Signed wrapping behavior is well-defined in the machine language for every architecture that ever existed (or at least, that I've ever heard of). If the assembly code depends on the wrapping behavior and you translated that to C, you'd get C code that depends on the behavior of signed overflow, which the compiler is free to completely remove, no matter your target.
This is a somewhat extreme case, as code that depends on the behavior of signed overflow is rare, but there's a lot of things that are perfectly well specified by the architecture, but that C leaves undefined.
Actually, most of C's "undefined behavior" is left undefined to permit compilers to define whatever behavior is most natural for the target's assembly. Undefined behavior is an issue when you're trying to write portable code. So it's really not surprising that this worked out in the programmer's favor in this situation.
Nope. You're describing implementation-defined behavior. The compiler is free to assume undefined behavior never happens, and optimize it away if it does. This can be a big problem, whether or not you are trying to write portable code.
Interesting to see projects still written in assembly? Real question is, why ? Is there a subculture of people who prefer Assembly Only programs, like the ultimate lightweight linux distro enthusiastics or something ?
the real challenge in portability is where the code must interact with the platform. making C command line tools that run across linux/osx/windows is quite straightforward, but anything more involved can be interesting, esp once you include iOS, Android and WinRT/Phone into the mix.
i'd be curious how reliable your port is too. automated code conversion can introduce subtle and unexpected bugs in a ton of cases... did you measure it somehow?
MASM and TASM were very powerful macro assemblers. You had enough capabilities to make Assembly look like an high level language, while enjoying full Assembly power.
This goes back to the days when the code generated by C, Pascal, Modula-2 and many other compilers were deemed too slow for home computers and real developers used Assembly.
This is exactly the attitude as to why Lisps don't, and for at least the near-term future won't, be used outside of tiny niches of computer-priesthoods. C was used because that's what the coder is most comfortable working in. Had he wanted to, he almost certainly could have used the regex to convert the code into Lisp, or Fortran, or Smalltalk, but he'd be getting rid of the advantages C has for his intended use cases, such as interoperability with a large amount of other software.

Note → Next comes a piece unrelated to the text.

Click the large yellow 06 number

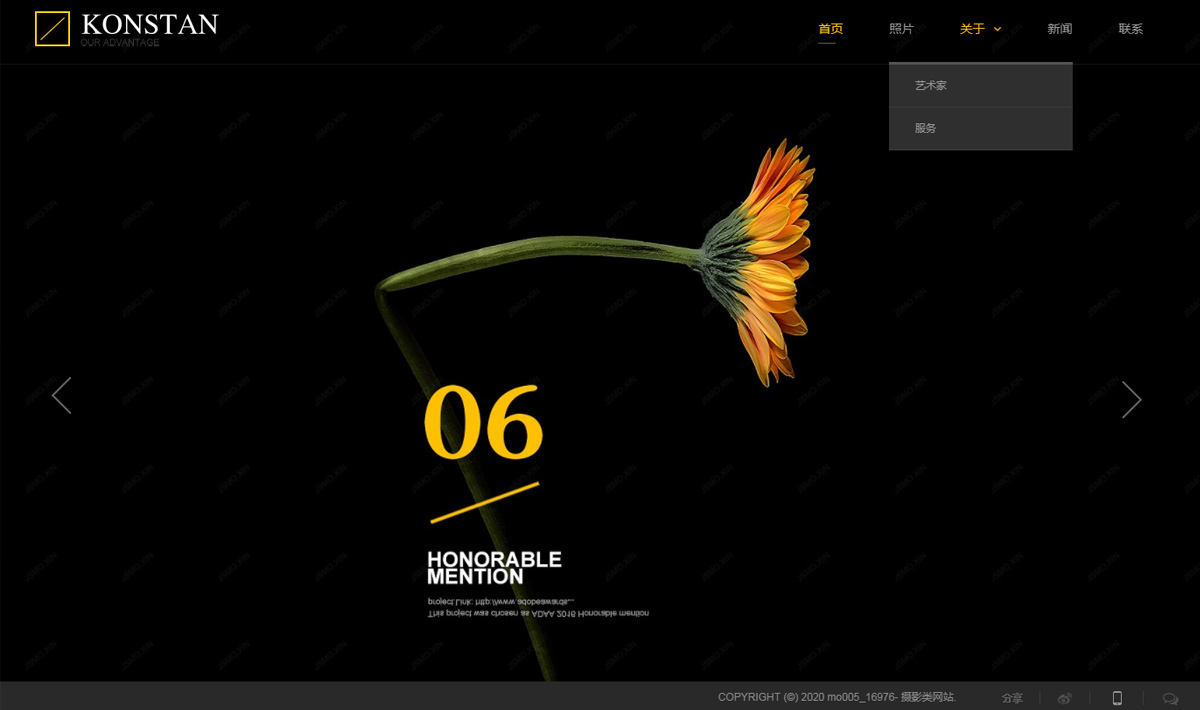point(483,422)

If you want to stop complaining why your favorite language gets no respect, start learning from C and make it easier to dip one's toe into the language instead of complaining about a language's purity of essence.
This is the attitude from someone that was doing systems programming when C was still a UNIX only thing and had the pleasure to use better languages for such purpose.
But since those languages weren't married to UNIX, they lost.
EDIT:
Forgot to mention that actually my whole point was about the title " C as a portable assembly: ...".